**TASK 1**
From the post about breastfeeding, list every hardship the writer names as part of the six months of exclusive breastfeeding.
**TASK 2**
Put this sentence from the post about breastfeeding into Spanish: "Today, I feel like a kid with a new toy, having achieved such a milestone."
**TASK 3**
Reproduce a passage of the post about breastfeeding without changes. Begin at the words "Yeah, so October" and stop after "you name it.".

**GIVEN TEXT**
Yeah, so October was the Pink month – the breast cancer awareness month. Off course, a month that also brought up all ‘other’ conversations about the breast and in many different ways.
For me, it was an exceptional month, as I managed to complete a major milestone in the life of my newborn – the six months exclusive breastfeeding. Oh my God! Such an endearing course – the sleepless nights; keeping wake in the midnight hour to express milk; very little production on some days; the uncertainty of whether the expressed milk will suffice in my absence, you name it.
Today, I feel like a kid with a new toy, having achieved such a milestone. As a friend usually says in jest: “You deserve to eat one full egg when you achieve significant milestones” and I will do exactly that.

**DATASET ENTRIES**
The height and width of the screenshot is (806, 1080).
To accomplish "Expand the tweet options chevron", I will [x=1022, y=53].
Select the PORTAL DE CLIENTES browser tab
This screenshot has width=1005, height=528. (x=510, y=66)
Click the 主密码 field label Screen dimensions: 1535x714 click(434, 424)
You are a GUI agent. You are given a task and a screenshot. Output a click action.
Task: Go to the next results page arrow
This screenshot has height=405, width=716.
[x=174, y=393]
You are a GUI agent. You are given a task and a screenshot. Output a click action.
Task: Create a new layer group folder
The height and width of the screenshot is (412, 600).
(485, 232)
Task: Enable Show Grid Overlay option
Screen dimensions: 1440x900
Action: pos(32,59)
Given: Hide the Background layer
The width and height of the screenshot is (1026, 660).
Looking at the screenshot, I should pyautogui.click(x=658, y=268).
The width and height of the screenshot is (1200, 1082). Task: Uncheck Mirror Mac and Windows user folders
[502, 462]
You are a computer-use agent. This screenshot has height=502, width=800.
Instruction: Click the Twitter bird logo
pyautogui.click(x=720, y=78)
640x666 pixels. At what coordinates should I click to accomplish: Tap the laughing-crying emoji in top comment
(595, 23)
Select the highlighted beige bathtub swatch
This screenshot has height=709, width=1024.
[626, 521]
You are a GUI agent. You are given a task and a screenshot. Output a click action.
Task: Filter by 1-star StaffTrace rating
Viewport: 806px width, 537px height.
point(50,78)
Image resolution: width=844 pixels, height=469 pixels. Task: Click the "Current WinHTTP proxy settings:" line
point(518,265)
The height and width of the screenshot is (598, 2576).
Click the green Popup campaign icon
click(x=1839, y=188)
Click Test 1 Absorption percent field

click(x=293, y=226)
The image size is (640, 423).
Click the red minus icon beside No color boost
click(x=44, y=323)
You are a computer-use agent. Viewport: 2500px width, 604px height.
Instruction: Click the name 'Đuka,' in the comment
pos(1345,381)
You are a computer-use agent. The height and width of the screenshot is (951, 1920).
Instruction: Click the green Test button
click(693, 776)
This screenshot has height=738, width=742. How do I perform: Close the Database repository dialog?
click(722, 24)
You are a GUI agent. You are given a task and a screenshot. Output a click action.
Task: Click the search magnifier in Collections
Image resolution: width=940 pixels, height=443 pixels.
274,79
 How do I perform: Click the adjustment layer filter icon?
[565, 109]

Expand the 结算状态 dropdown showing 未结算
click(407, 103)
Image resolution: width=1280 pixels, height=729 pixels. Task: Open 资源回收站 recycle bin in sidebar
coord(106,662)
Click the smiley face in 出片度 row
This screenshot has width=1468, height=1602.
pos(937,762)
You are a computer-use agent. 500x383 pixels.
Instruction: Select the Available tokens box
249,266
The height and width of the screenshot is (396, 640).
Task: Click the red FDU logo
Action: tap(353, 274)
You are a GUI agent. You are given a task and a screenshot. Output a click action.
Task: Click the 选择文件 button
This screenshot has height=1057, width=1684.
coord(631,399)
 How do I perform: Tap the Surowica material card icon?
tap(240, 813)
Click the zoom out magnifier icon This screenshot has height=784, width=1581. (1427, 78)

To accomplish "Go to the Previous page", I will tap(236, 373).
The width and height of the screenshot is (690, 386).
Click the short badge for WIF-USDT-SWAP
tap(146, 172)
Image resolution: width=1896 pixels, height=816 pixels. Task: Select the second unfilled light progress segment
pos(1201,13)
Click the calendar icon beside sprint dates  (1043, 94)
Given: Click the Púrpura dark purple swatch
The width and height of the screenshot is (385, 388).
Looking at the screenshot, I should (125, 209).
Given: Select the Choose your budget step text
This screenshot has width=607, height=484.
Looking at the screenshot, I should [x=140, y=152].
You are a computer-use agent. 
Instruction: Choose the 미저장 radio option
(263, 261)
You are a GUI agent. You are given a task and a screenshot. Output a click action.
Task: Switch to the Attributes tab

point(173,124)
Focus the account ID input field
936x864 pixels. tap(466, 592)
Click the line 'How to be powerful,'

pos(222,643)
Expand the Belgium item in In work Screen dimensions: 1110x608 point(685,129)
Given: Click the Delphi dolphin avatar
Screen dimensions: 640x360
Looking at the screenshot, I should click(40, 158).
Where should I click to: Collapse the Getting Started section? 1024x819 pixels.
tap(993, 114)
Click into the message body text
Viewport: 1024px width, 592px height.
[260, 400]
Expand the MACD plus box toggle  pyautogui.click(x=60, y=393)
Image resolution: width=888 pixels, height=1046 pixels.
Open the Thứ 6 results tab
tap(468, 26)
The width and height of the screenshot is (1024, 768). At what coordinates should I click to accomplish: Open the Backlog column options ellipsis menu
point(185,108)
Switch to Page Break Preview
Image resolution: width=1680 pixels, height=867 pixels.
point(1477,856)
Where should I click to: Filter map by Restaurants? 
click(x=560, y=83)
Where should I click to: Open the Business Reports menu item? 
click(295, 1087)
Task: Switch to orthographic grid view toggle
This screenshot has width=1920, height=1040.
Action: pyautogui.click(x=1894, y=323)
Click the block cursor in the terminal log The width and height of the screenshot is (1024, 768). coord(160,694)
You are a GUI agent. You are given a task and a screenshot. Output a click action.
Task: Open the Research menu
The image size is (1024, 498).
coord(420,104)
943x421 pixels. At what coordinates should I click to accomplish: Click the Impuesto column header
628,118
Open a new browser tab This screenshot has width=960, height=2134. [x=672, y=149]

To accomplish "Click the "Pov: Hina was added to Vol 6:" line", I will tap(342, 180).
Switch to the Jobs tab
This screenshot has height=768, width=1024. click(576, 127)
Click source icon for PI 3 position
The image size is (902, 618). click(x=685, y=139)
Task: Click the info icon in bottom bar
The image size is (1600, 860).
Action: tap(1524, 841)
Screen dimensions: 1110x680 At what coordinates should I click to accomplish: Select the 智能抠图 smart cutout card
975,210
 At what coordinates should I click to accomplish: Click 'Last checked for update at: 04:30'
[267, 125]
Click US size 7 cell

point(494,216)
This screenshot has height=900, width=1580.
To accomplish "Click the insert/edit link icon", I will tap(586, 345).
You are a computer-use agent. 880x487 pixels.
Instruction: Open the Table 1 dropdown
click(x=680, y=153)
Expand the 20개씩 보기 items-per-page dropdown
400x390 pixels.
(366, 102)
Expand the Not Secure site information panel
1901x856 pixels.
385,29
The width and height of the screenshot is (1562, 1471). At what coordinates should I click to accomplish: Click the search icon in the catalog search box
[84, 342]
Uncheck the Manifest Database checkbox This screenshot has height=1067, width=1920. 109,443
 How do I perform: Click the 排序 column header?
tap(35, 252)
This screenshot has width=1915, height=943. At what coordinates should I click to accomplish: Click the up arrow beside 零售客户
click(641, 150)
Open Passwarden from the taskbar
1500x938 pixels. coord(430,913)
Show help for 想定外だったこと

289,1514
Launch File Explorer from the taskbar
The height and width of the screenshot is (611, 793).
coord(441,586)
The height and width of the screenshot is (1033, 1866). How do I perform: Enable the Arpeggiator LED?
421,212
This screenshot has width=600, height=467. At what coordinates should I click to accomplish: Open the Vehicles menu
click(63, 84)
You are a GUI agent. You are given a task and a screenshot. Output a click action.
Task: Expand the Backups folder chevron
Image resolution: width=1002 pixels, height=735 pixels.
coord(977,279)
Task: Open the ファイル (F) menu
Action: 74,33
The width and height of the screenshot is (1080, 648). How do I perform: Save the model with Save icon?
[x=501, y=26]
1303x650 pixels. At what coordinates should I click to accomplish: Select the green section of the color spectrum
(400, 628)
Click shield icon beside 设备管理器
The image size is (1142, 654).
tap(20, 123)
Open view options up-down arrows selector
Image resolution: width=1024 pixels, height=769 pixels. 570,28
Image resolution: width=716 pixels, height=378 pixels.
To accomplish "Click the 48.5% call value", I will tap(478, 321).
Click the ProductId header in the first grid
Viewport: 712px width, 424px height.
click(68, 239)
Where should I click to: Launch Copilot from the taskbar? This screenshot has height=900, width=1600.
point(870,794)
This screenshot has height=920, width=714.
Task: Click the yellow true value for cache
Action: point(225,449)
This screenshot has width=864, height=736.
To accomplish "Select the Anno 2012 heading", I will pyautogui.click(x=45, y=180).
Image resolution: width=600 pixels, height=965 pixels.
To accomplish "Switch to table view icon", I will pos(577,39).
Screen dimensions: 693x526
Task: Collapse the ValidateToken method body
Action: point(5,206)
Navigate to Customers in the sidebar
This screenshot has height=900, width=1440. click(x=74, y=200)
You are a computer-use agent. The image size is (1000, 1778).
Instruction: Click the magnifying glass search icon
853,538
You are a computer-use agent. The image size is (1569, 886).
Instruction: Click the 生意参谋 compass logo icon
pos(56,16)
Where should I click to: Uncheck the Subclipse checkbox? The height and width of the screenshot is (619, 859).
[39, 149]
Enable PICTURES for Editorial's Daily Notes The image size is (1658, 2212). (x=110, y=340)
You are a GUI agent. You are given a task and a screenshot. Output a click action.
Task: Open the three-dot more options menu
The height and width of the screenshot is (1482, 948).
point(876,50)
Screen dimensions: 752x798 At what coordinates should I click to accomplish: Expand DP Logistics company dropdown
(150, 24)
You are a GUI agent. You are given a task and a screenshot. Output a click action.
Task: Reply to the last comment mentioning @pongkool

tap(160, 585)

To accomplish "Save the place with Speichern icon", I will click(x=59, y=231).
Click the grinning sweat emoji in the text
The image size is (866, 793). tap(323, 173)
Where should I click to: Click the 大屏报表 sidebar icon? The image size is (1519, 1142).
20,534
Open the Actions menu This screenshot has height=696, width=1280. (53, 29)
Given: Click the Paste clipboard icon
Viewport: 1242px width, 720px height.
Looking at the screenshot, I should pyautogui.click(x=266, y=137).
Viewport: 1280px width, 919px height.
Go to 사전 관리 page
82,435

**TASK SOLUTION 1**
- the sleepless nights
- keeping wake in the midnight hour to express milk
- very little production on some days
- the uncertainty of whether the expressed milk will suffice in my absence

**TASK SOLUTION 2**
Hoy me siento como un niño con un juguete nuevo, tras haber alcanzado semejante hito.

**TASK SOLUTION 3**
Yeah, so October was the Pink month – the breast cancer awareness month. Off course, a month that also brought up all ‘other’ conversations about the breast and in many different ways.
For me, it was an exceptional month, as I managed to complete a major milestone in the life of my newborn – the six months exclusive breastfeeding. Oh my God! Such an endearing course – the sleepless nights; keeping wake in the midnight hour to express milk; very little production on some days; the uncertainty of whether the expressed milk will suffice in my absence, you name it.